Any Member of Parliament representing a Lewisham constituency is dealing with a huge range of difficult educational and social issues. I had the opportunity to visit Haberdashers’ Aske’s Knights Academy, which has a sixth form, in Lewisham last Friday. I had a chance to talk to the students and principals there and they would like to see several changes, broadly in line with the coalition Government’s education policy. One position that I think is shared between the right hon. Lady, me and the students to whom I spoke is the belief that any replacement for the EMA needs to be, as my hon. Friend the Member for Cambridge (Dr Huppert) pointed out, targeted on those in the most need. Of course, those people will be more heavily represented in a constituency such as the right hon. Lady’s.
I shall have something more to say on EMA if I am called to speak later, but on transport let me set out the situation in north Lincolnshire. When our Labour-run council came to power it increased the cost of the post-16 travel pass by 500%, so it was giving money with one hand through the EMA and taking it back with the other through the transport passes, which went up from £30, when the Conservatives ran the council, to £180—and they are now £195. Will the Secretary of State ensure that whatever replaces EMA will provide for people in constituencies such as mine who live in very rural areas, for whom getting to college is a great expense?
My hon. Friend makes a very good case. As he is a former teacher and he came to the House to advance social mobility, I take seriously everything he says on these issues.
On a point of order, Mr Deputy Speaker. The hon. Member for Cambridge (Dr Huppert) is tweeting from the Chamber right now that the shadow Secretary of State has refused to meet the right hon. Member for Bermondsey and Old Southwark (Simon Hughes), but in fact the shadow Secretary of State has already met him, and is prepared to meet him at any time. Is it in order for a Member, in the course of a debate, to make points about participants in the debate without doing it here so that everyone can hear the point they are making and have an opportunity to rebut it?
What I can say is that it is for me to keep order in the Chamber. I am glad that the hon. Gentleman has brought this to my attention, and I am sure that no hon. Member will be tweeting from the Chamber to let people outside know what is going on.
Thank you, Mr Deputy Speaker. I am grateful to the hon. Gentleman for making his point, but I do not know what it says about my hon. Friend the Member for Brigg and Goole (Andrew Percy) or the right hon. Member for Lewisham, Deptford (Joan Ruddock) that while they were making their interventions, he thought his own Twitter feed was more intriguing than the points they had to make. However, he is a genial soul and I know they will forgive him everything, as will I.

*Tasks for this exercise*:
1. In the debate excerpt, what did the post-16 travel pass in north Lincolnshire cost when the Conservatives ran the council, and what does it cost now?
2. Pick up the debate excerpt above after its last sentence and carry it on for a few more lines.

*Source excerpt*:

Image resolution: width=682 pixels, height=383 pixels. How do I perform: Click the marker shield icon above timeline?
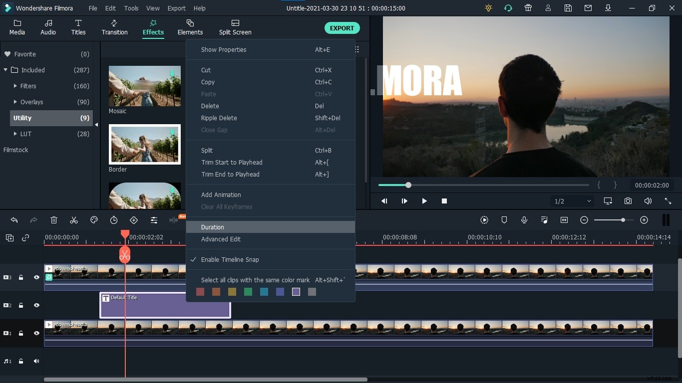click(x=504, y=220)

*Results*:
1. It cost £30 under the Conservatives and now costs £195.

2.
Let me return to the central theme of many of the interventions we have just heard—the need to target support better on the poorest. In the context of everything we are doing in education, the coalition Government have already made a series of decisions, with constrained resources, to make sure that the poorest benefit from our policies. We are extending free child care to 15 hours a week for all three and four-year-olds. That did not happen under the previous Government and I had hoped they would support it, but we have introduced it. We are also extending free child care to 100,000 of the poorest two-year-olds. That happened on this watch. Those 100,000 children would not have received free child care and preparation for school if it had not been for the commitment of the coalition Government. I am grateful that some Opposition Members, such as the hon. Member for Nottingham North (Mr Allen) and the right hon. Member for Birkenhead (Mr Field), support us, and I am sure that many others recognise that this is a progressive step that all should applaud.
We are also implementing a pupil premium—£625 million this year, rising to £2.5 billion by the end of the comprehensive spending review. As a direct result of that, every poor child will have thousands more spent on their education. That money will be invested in better teaching, one-to-one tuition and catch-up learning, all of which is additional money on top of the schools budget. That policy was rejected by the Labour party in coalition negotiations. In order to make sure that all those interventions to help the poorest could be funded, the coalition Government had to take some tough choices, one of which is to replace EMA with a new system of support.
Will the Secretary of State give way?
In a second.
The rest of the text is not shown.